È il mezzo di trasporto più in voga sui campi da golf più esclusivi di tutto il mondo. Meglio di golf cruiser, golf car, carrelli elettrici e sacche in spalla, divertente per semplicità d’uso e praticità.

Si chiama Segway x2 Golf ed è il modello evoluto della serie Segway. Ha un’autonomia di 38 Km, sufficiente per percorrere le 18 buche di un campo da golf e nel pieno rispetto dell’ambiente con emissioni zero: funziona, infatti, con 2 batterie al litio.

Percorre terreni disconnessi, anche se bagnati; affronta pendenze da 27° a 48° a seconda dell’aderenza che trova e raggiunge i 20 km/h: non è poco considerando che un centometrista arriva a 30 km/h per 10 secondi.

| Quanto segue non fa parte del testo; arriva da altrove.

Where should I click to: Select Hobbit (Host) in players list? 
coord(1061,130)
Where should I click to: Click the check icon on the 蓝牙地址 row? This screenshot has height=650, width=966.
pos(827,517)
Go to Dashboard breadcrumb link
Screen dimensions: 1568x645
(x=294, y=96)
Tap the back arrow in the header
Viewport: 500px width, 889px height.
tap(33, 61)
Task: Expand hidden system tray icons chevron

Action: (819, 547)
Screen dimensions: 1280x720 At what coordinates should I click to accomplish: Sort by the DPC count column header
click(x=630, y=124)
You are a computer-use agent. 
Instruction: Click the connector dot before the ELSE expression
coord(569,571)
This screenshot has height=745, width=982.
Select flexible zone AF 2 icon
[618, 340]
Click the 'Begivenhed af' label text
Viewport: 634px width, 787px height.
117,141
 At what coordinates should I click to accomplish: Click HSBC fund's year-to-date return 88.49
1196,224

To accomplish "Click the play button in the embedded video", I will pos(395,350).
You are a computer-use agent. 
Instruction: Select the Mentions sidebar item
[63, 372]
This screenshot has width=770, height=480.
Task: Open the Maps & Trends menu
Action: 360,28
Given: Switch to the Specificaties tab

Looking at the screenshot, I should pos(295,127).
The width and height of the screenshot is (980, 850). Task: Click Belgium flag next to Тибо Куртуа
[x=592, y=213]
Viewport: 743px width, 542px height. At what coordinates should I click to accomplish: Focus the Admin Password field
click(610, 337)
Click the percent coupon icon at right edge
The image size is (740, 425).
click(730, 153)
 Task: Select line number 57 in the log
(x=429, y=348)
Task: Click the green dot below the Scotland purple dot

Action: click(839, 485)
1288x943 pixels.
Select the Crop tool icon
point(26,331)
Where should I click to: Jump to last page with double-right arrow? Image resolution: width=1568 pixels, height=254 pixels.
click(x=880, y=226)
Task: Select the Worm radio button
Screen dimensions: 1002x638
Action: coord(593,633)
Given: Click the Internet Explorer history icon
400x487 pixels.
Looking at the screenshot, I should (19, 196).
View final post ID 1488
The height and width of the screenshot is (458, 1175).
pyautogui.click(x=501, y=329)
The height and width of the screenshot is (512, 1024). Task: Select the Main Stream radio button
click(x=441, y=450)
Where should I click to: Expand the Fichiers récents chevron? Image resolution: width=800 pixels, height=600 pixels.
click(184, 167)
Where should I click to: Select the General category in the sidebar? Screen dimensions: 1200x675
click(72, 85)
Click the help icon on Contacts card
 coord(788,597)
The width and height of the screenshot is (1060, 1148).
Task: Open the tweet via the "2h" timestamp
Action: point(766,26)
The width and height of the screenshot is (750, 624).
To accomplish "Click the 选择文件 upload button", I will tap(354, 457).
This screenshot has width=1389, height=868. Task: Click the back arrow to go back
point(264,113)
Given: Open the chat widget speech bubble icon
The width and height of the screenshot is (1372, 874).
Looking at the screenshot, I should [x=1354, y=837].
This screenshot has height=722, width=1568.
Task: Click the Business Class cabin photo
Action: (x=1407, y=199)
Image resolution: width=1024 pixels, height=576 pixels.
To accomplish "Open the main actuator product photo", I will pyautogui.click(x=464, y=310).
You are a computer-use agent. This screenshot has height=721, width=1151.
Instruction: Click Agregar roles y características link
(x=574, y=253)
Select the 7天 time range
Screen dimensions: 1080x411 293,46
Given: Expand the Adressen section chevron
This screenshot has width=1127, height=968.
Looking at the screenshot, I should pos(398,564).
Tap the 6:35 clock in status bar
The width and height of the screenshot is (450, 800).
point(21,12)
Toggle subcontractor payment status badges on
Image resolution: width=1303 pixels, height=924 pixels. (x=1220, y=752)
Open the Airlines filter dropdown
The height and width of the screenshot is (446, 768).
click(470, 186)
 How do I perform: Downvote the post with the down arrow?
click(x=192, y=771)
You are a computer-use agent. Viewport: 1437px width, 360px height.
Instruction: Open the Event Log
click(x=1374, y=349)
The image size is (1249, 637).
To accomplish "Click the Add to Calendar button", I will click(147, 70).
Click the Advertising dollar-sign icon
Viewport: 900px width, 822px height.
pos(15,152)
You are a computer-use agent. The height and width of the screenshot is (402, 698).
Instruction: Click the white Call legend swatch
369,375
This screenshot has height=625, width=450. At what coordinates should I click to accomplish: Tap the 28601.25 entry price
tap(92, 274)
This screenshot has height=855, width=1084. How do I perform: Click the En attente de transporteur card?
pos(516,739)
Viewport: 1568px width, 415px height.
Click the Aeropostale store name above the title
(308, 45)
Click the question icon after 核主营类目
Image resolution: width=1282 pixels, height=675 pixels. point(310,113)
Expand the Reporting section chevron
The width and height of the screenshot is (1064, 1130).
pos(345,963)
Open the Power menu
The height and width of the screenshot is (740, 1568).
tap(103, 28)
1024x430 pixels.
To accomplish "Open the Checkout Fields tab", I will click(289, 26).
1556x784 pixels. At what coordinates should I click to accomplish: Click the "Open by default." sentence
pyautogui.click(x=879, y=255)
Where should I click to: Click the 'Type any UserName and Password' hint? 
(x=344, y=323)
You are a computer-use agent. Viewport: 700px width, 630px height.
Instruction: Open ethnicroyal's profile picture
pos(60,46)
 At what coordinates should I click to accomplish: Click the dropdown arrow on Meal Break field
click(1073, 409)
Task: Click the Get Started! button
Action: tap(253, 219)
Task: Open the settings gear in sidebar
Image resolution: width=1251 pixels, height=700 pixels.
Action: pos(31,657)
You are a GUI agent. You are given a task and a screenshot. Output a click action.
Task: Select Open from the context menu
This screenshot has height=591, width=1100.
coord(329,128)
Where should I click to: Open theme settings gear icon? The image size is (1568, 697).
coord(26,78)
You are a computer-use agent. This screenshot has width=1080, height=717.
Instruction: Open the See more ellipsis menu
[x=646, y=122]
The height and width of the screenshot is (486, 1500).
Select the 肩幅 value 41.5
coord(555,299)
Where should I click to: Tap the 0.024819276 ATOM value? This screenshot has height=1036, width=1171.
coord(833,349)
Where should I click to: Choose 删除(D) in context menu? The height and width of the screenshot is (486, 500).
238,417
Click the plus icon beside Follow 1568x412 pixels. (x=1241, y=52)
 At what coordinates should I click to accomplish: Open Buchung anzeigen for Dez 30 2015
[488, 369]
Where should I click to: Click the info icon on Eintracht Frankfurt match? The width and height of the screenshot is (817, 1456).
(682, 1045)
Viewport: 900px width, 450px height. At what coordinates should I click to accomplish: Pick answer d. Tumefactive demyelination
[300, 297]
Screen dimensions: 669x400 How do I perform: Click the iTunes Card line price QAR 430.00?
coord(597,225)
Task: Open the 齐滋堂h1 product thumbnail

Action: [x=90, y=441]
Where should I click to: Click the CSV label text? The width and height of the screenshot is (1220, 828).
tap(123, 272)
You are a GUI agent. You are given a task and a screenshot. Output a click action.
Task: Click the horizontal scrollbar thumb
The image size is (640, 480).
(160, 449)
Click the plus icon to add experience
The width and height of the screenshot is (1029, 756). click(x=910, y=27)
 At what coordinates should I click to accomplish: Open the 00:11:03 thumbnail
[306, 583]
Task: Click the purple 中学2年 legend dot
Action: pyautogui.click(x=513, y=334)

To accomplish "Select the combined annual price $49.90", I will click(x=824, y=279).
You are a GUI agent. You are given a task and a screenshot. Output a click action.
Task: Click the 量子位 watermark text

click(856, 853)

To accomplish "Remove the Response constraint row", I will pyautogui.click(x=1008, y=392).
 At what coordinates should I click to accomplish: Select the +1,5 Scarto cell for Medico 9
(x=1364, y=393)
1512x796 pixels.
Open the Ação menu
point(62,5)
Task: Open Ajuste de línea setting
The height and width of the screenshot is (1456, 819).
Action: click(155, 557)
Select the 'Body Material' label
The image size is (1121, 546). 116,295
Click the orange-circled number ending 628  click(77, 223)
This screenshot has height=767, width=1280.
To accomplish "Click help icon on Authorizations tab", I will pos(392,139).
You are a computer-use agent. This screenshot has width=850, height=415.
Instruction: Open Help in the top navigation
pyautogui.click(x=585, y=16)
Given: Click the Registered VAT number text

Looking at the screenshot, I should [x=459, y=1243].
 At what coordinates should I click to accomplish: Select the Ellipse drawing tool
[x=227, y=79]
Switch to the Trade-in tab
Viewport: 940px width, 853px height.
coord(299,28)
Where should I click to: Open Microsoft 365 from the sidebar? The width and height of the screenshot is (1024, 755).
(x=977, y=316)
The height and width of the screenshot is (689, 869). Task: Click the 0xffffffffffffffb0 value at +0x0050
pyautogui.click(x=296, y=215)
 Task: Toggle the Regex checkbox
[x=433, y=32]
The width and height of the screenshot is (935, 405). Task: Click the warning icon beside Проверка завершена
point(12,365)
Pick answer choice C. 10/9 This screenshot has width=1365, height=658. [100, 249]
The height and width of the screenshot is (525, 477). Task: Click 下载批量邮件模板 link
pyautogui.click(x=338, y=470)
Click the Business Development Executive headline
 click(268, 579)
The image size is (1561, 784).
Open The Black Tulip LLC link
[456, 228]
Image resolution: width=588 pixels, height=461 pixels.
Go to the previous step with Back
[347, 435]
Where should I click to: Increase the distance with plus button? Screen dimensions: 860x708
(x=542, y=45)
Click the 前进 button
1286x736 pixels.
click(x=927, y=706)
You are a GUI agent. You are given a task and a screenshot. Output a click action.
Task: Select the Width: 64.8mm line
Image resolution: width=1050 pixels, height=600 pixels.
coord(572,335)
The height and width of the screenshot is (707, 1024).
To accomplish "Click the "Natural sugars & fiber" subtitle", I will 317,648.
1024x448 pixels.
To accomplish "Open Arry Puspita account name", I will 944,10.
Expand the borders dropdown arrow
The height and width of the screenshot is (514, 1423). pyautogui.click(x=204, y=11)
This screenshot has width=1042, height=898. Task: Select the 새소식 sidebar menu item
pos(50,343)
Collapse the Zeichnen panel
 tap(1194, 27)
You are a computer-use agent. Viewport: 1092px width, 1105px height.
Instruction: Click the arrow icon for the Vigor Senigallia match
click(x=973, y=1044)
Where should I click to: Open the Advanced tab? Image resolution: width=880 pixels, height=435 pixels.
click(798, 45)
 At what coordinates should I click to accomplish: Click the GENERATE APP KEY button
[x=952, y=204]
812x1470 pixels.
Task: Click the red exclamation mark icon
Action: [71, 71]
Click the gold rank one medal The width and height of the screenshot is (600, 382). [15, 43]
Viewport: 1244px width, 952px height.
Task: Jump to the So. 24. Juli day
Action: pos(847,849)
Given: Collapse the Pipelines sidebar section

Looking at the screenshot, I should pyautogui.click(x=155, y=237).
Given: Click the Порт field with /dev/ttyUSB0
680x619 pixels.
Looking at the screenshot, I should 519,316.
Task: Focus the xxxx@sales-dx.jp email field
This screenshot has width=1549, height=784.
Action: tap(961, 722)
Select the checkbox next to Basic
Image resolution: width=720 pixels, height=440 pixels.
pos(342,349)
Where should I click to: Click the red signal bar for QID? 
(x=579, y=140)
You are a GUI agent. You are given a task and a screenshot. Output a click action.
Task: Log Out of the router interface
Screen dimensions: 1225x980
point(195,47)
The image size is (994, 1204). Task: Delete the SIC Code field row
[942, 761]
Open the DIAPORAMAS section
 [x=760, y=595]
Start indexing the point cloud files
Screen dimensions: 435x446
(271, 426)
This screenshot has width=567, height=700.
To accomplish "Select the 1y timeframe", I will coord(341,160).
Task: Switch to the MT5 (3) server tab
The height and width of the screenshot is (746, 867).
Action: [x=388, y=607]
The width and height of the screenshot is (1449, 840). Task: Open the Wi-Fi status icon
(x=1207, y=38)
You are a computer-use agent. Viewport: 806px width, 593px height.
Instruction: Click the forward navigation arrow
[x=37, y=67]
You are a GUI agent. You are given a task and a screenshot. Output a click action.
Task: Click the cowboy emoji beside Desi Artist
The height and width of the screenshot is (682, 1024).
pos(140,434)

Il key controller gestisce le funzioni di accensione e spegnimento oltre al blocco ruote, velocità e autonomia. I malintenzionati si mettano l’anima in pace, l’allarme è personalizzato ed è richiedibile solo dal proprietario in tutto il mondo.

Segway

Come funziona? Un sistema di stabilizzazione dinamica imita i movimenti del corpo umano e dei sensori giroscopici e di inclinazione controllano la posizione del Segway e del guidatore rispetto al terreno, mentre il sistema centrale controlla i diversi valori come velocità, aderenza e temperatura interna del mezzo. Il tutto garantisce stabilità e sicurezza per il conducente.

Come si guida? Più semplice che andare in bicicletta. Il conducente si spinge in avanti perché il Segway vada avanti, si posiziona in modo eretto per fermarsi, e porta le spalle indietro per la retromarcia. Lo stesso si fa per curvare e per fare piroette (può girare su se stesso di 360 gradi).

La spesa non è indifferente, circa 8.000 euro, ma fa risparmiare un sacco di tempo ai golfisti che possono conservare energie per concentrarsi su un bello swing.